Más que lecciones teóricas, los estudiantes requieren “hacer preguntas y averiguar cómo funciona el mundo”, más que doctrinas moralizantes, necesitan “generar nuevas ideas y ponerlas en práctica”, más que aceptar verdades irrefutables, deberían “analizar información e ideas y elaborar argumentos y juicios razonados”, más que un pensamiento único, por coherente que sea, habría que permitirles “expresar pensamientos y emociones con claridad y confianza en distintos medios y de distintas formas”, más que esperar a que el mundo mejore, deben poner en práctica “la capacidad de trabajar de forma constructiva con los demás”, más que un bienestar egoísta, necesitan “empatizar con los demás”, “conectar con la vida íntima de las emociones y desarrollar cierta armonía y equilibrio personal”, “involucrarse constructivamente en la sociedad”.
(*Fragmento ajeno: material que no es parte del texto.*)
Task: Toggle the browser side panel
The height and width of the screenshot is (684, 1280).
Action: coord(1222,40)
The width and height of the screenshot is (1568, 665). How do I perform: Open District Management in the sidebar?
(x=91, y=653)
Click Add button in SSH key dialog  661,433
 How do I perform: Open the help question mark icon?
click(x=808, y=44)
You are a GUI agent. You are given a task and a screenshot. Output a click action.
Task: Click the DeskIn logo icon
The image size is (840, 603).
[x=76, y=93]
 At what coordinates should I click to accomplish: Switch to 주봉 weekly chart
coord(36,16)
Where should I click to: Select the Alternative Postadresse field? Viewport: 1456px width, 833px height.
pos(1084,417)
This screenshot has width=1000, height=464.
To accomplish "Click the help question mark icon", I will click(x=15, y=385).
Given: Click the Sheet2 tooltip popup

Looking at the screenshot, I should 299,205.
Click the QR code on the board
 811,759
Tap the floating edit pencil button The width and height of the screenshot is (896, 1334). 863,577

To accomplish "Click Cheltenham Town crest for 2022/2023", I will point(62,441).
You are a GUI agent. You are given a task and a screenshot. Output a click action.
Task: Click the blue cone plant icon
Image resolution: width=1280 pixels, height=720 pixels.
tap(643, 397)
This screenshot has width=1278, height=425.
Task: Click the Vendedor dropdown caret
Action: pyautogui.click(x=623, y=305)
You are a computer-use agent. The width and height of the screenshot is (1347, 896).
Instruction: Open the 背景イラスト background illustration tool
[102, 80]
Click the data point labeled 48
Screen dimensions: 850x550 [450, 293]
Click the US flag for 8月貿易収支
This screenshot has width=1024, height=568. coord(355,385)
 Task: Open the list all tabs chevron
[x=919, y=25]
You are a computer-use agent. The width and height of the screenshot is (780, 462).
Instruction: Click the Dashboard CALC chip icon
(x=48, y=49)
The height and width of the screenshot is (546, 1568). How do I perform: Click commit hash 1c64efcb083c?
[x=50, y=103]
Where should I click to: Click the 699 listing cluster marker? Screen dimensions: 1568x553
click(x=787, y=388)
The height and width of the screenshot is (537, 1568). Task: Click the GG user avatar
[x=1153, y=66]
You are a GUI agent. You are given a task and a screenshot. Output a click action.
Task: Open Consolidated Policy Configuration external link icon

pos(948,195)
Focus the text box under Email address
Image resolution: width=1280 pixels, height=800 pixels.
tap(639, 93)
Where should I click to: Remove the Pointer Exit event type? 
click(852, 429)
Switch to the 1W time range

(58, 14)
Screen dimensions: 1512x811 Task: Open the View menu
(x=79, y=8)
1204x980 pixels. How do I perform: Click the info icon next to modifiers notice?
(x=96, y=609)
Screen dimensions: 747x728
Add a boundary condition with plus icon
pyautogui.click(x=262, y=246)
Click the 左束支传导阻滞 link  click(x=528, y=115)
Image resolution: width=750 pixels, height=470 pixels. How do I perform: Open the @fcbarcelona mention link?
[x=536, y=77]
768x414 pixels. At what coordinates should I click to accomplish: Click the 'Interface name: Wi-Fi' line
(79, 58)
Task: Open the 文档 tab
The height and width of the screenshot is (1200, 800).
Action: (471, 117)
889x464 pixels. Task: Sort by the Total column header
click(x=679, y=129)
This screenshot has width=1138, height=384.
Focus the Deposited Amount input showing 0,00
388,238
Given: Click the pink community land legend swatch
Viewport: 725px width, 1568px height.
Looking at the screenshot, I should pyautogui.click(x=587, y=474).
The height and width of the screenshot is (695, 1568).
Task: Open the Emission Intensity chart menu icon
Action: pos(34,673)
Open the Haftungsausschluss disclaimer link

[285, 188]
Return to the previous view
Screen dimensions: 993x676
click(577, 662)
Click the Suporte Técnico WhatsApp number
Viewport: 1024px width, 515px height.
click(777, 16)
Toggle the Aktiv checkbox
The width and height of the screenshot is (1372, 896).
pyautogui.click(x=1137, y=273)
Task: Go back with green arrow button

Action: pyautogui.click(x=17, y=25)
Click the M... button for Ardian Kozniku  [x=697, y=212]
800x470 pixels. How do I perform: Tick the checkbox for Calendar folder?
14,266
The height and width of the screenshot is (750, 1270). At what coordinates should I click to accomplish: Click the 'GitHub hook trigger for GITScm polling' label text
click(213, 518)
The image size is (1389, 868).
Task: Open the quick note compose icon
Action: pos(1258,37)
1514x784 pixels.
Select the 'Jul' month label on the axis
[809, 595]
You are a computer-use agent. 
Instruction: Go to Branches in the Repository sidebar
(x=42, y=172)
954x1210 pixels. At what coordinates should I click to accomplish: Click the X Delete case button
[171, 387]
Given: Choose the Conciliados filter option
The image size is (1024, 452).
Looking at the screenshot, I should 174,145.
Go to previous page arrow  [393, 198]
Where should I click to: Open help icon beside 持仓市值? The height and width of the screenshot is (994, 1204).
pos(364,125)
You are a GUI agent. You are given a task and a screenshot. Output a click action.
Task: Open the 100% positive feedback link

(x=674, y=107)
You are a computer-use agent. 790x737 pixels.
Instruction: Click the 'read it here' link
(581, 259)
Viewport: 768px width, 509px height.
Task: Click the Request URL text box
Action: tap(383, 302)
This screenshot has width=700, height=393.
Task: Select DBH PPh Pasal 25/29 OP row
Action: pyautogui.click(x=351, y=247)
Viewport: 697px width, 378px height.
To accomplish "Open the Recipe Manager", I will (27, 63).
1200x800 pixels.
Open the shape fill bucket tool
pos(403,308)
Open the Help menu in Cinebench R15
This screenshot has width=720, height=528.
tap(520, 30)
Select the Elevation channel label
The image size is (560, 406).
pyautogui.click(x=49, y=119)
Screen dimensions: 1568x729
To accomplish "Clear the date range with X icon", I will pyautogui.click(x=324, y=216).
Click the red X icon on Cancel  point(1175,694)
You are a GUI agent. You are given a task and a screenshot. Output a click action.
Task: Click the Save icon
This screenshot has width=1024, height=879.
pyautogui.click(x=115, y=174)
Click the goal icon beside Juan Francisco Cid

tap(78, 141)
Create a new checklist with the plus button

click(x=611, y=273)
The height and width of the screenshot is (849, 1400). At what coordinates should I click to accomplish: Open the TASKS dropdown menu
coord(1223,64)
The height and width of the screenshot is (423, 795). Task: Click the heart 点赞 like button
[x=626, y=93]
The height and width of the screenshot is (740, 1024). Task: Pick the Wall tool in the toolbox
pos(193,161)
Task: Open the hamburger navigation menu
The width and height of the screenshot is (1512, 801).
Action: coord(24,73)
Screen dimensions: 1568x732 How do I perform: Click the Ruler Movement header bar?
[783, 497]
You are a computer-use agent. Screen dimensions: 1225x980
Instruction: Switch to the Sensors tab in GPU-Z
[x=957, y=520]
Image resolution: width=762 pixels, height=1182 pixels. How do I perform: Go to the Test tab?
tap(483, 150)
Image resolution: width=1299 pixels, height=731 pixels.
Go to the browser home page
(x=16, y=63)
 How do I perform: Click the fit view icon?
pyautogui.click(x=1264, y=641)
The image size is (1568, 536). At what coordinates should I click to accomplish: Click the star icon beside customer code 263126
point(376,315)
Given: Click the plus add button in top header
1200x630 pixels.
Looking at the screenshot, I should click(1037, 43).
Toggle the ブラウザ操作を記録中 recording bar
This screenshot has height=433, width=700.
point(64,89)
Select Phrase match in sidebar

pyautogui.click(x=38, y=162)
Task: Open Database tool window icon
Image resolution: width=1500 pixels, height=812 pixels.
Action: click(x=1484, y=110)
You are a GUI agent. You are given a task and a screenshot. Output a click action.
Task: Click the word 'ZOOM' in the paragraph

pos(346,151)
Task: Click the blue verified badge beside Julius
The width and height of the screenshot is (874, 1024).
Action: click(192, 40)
Una vez más, suena bien. Supone que “un sistema educativo no tiene éxito porque haya exámenes y trabas destinadas a la obtención de resultados; tiene éxito cuando se reconoce a los individuos y se celebra la diversidad de su talento. Tiene éxito cuando los alumnos están satisfechos y llevan una vida satisfactoria”. Y decir sistema no es referirse a la burocracia, sino a un conjunto de procesos que interaccionan para producir un “efecto combinado”. Así, el sistema educativo que Robinson invita a imaginar es una comunidad de aprendices, un ecosistema que refuerza la tendencia natural a aprender, las interacciones respetuosas entre docentes y estudiantes, la aproximación interdisciplinaria al mundo, en equipos diversos, no sólo por los talentos de los participantes, sino por las diferentes edades y grados de experiencia, con horarios flexibles, ambientes lúdicos y evaluaciones en perspectiva….
Eso quería Robinson, eso dice su último libro.
Volvimos a la escuela y estamos contentos con el reencuentro. Ya no somos los mismos. Parece que fue hace mucho tiempo cuando el covid-19 irrumpió como un tiempo de gracia para reinventar el futuro.
Para rectificar el rumbo y mirar más allá.